Luiz de Aquino Alves Neto

 O Código E A Lei Seca

Governo, imprensa e meios tidos como esclarecidos comemorou os dez anos do Código Brasileiro de Trânsito, dia desses. Co-memorar, ou seja, lembrar junto, nem sempre é festejar. Até porque, parece-nos, apenas o governo tem o que festejar. E, convenhamos, festejar dez anos desse Código é algo meio macabro. Não tenho números, apenas sei que são muito elevados: para a sociedade brasileira, um prejuízo irreversível de famílias enlutadas, reduzidas de modo dramático e drástico; para a indústria, uma explosão de vendas e faturamentos elevadíssimos, no que, inevitavelmente, vêm de reboque os segmentos comércio e serviços (seguro, oficinas de consertos etc.) e, o que eu ainda não disse (mas todos sabem): os cofres públicos, nos três níveis de governo, abarrotados com a arrecadação das multas e taxas.

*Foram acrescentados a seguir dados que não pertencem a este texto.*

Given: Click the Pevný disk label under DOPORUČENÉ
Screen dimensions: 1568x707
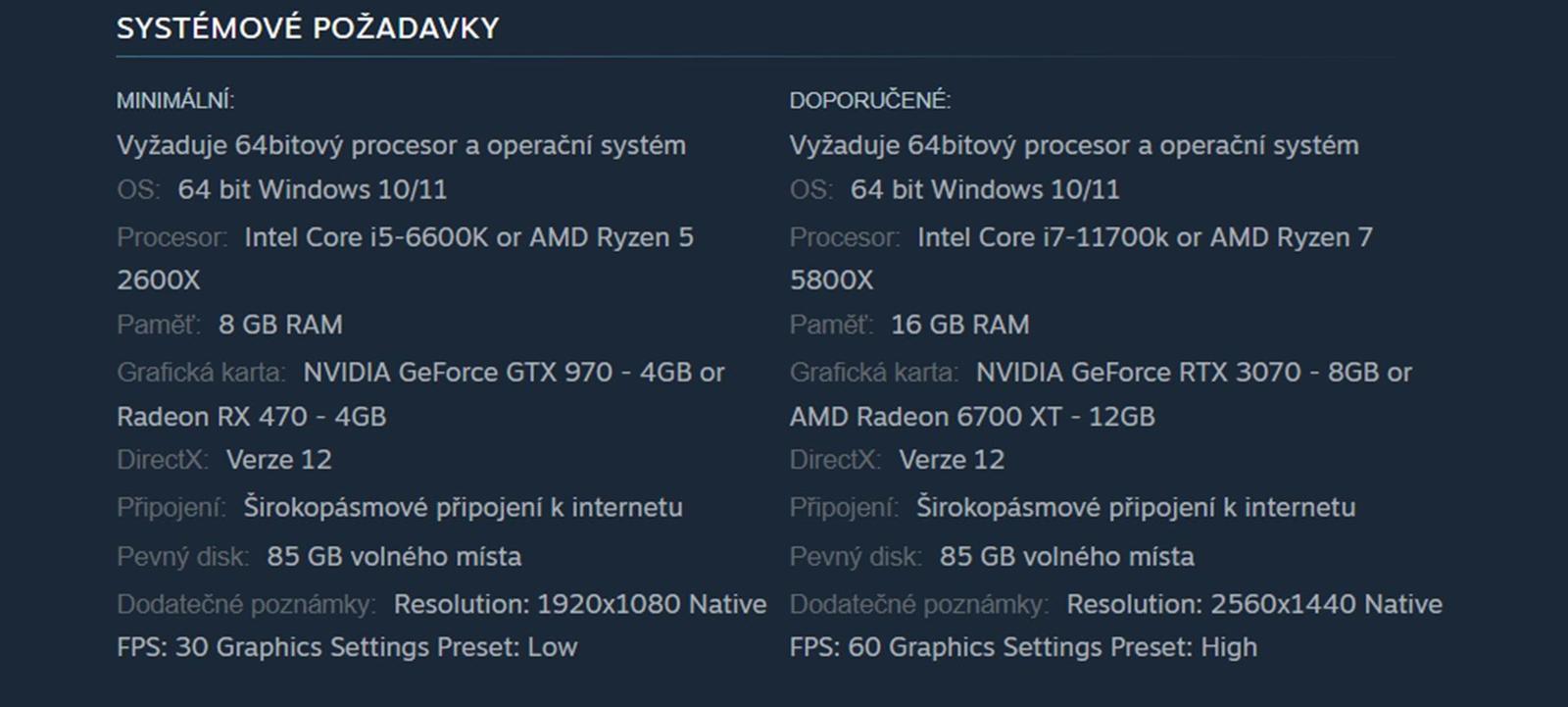Looking at the screenshot, I should coord(856,557).
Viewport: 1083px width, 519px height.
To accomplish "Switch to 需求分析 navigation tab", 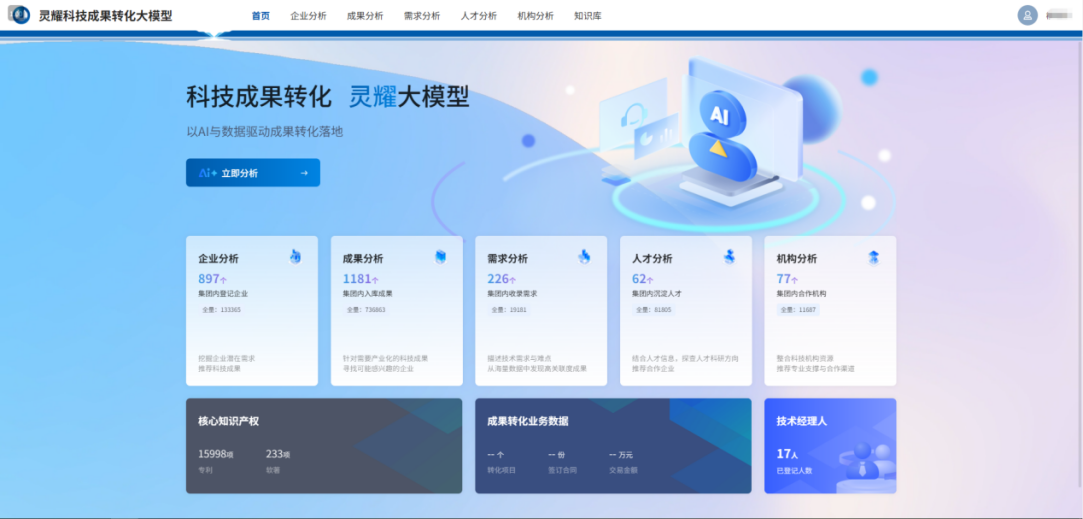I will (422, 16).
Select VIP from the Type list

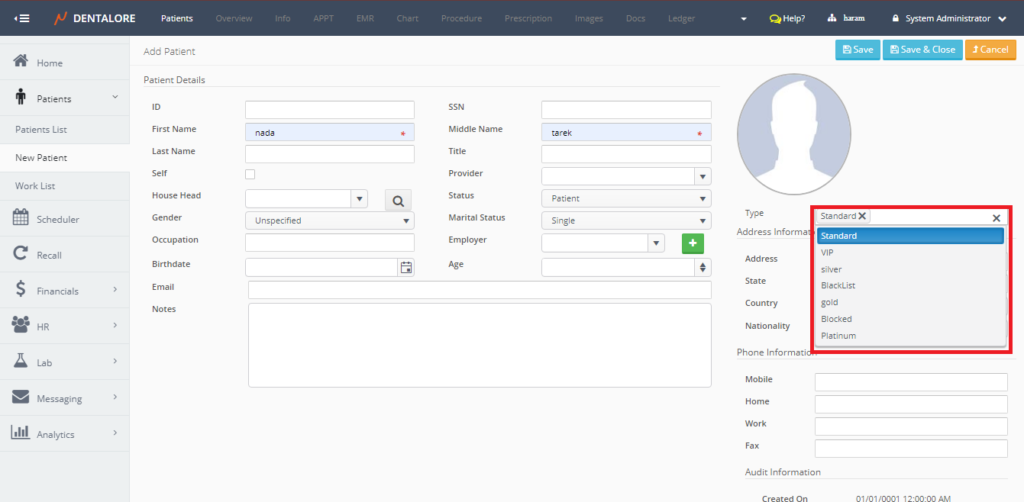coord(827,253)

Fala-se, agora, na elevação das multas. Certo: o condutor irresponsável só mudará de atitude quando essas multas lhes comprometerem seriamente o orçamento. Claro, existe uma fina camada da população, aquela no topo da pirâmide econômico-social, para quem as multas não pesam. Como aquele sujeito que, movido a bebidas e drogas, comete rachas na ponte, derruba postes e mata pessoas. Gente assim não liga para o dinheiro miúdo das multas... Muito menos para a vida humana, desde que não seja a dele.

Nestes dez anos, os poderes públicos não cumpriram sua parte de responsabilidade que ele próprio, o poder público, estabeleceu no Código. E esse Código não se fez a partir da massa popular, mas de gente do próprio governo. O equipamento público continua tão ruim (ou pior, em alguns casos) que antes; não se cuidou, nestes dez anos, de instituir algo com que a nação brasileira sonha desde os anos 50, que é inserir na grade curricular de ensino a disciplina Trânsito; condutores de moto continuam transportando passageiros e, com a certeza da impunidade, crianças menores de dez anos.

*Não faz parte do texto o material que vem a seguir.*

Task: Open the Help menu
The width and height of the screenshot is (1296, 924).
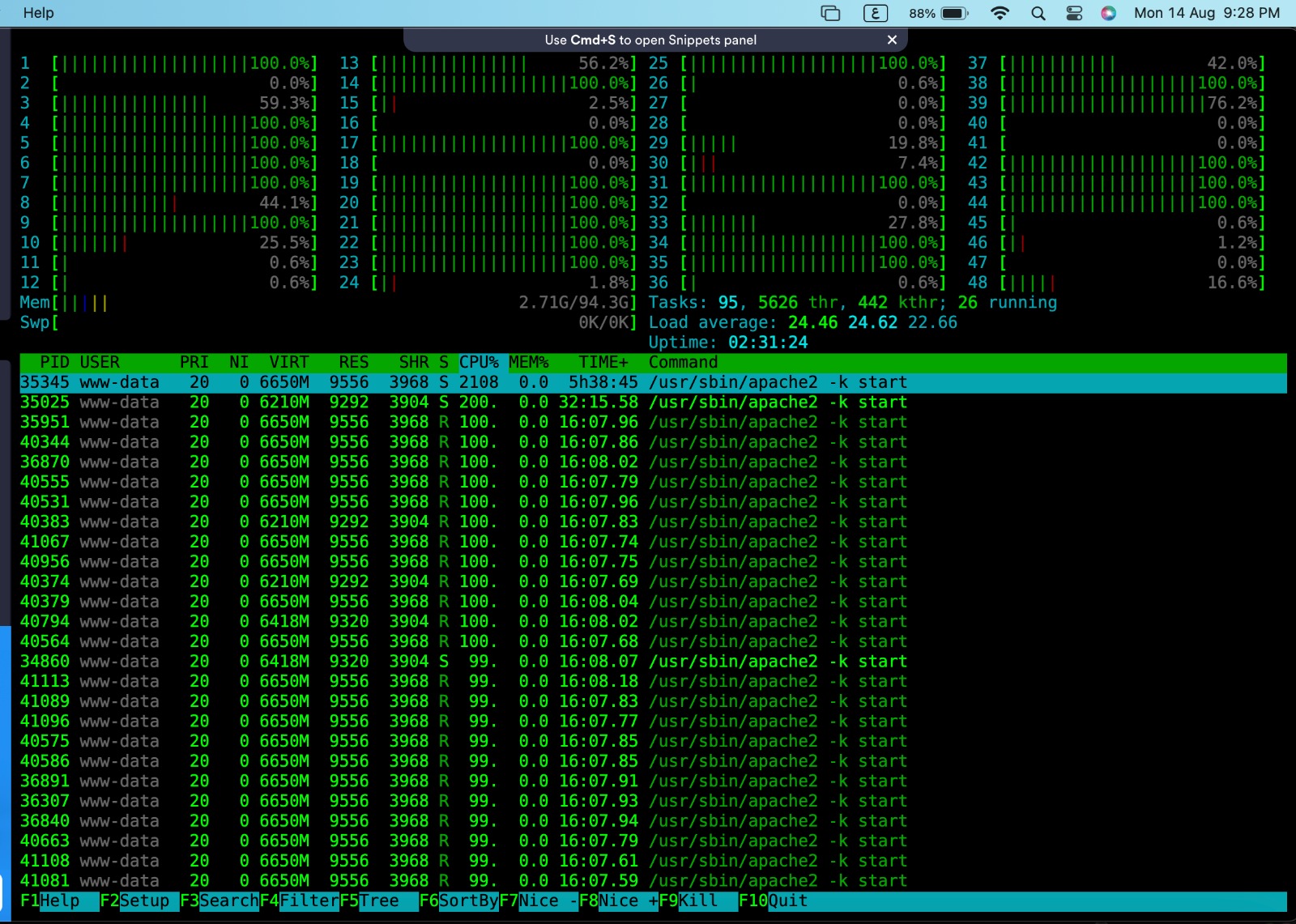Action: [x=38, y=13]
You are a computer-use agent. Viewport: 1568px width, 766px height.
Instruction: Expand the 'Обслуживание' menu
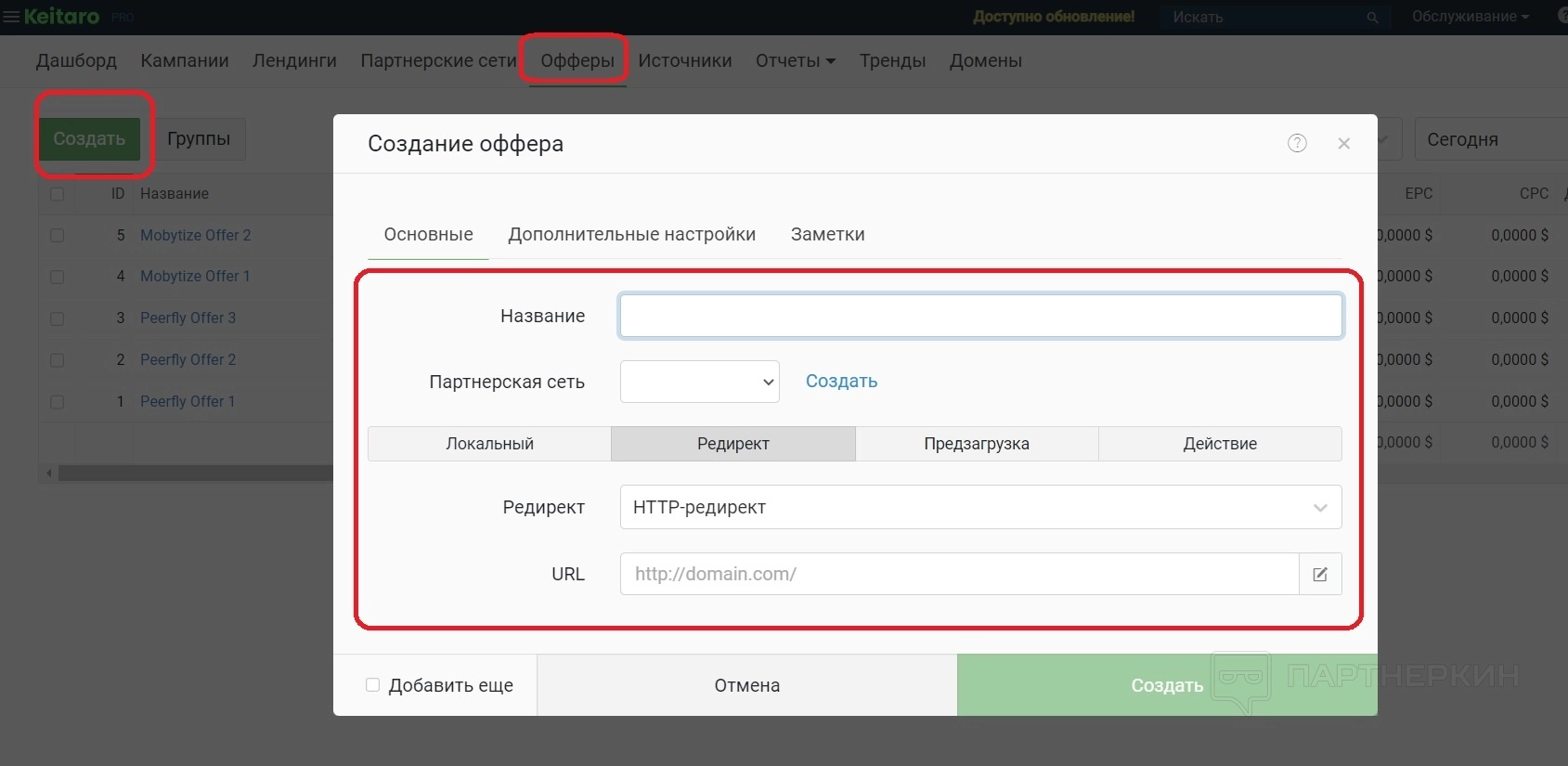pyautogui.click(x=1470, y=17)
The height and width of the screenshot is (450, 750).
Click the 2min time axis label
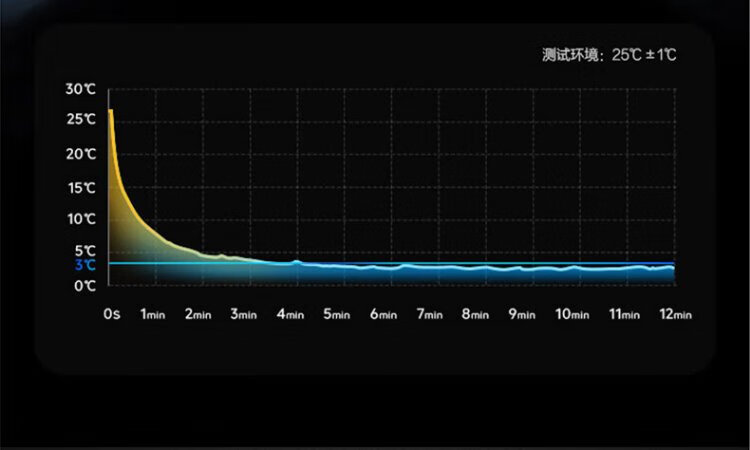pos(197,314)
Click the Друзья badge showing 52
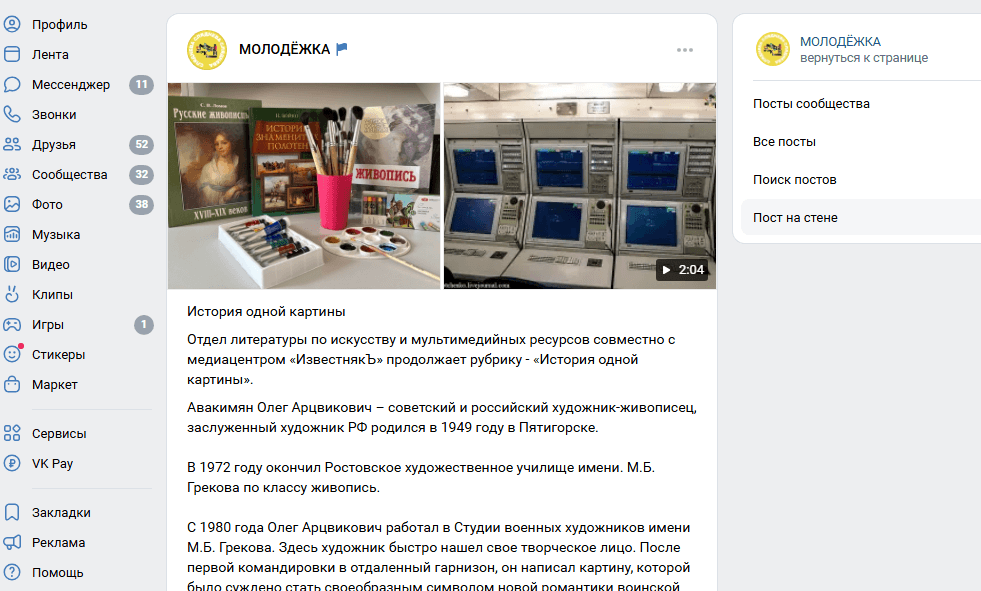Viewport: 981px width, 591px height. 141,144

Há medidas fáceis e não tão onerosas que ficam no esquecimento. No caso particular de Goiânia, isso de os sinais luminosos serem instalados além do cruzamento ensejam um acréscimo expressivo no número de batidas nos cruzamentos. A regra sugere os postes de sinais antes do cruzamento, com é da praxe. Por outro lado, a frota de automóveis exige o alargamento das pistas de rolamento, mas aqui se tem muita calçada para pouco pedestre e pouco asfalto para muito automóvel.

Não bastasse tudo isso, vem aí, e já está em vigor neste domingo de carnaval, a lei-seca. Ela já funciona em São Paulo, onde se concentram as melhores rodovias do país. Mas como se controlará isso em Goiás? Aqui, por exigência de prefeitos e comerciantes, as rodovias desaparecem nas cidades; o tráfego se mistura ao movimento urbano do interior. Em Terezópolis de Goiás, a meio caminho entre Goiânia e Anápolis, o balconista de um botequim de beira de estrada sorriu desafiante para a câmera e o repórter de tevê: “Deixa a lei chegar; vamos ver como é que fica”. Ou seja, ele confia na impunidade costumeira e, assim, já vê a lei como letra-morta.

Bom: o carnaval anda a meio; as rodovias estão cheias de automóveis cheios de condutores cheios de cachaça, cerveja e outros dópins. Entristece-me não me sentir estimulado a uma pequena viagem neste feriado, mas o desafio das estradas me dá preguiça. Ou medo. E Goiânia é um paraíso de paz nestas folgas alongadas no calendário.

Verei desfiles pela tevê; lerei um ou dois livros; farei alguma visita... E esperarei pelo noticiário após, com as inevitáveis estatísticas de acidentes. Vamos ver quantos deles seriam evitados se efetivamente a mistura álcool e volante fosse evitada.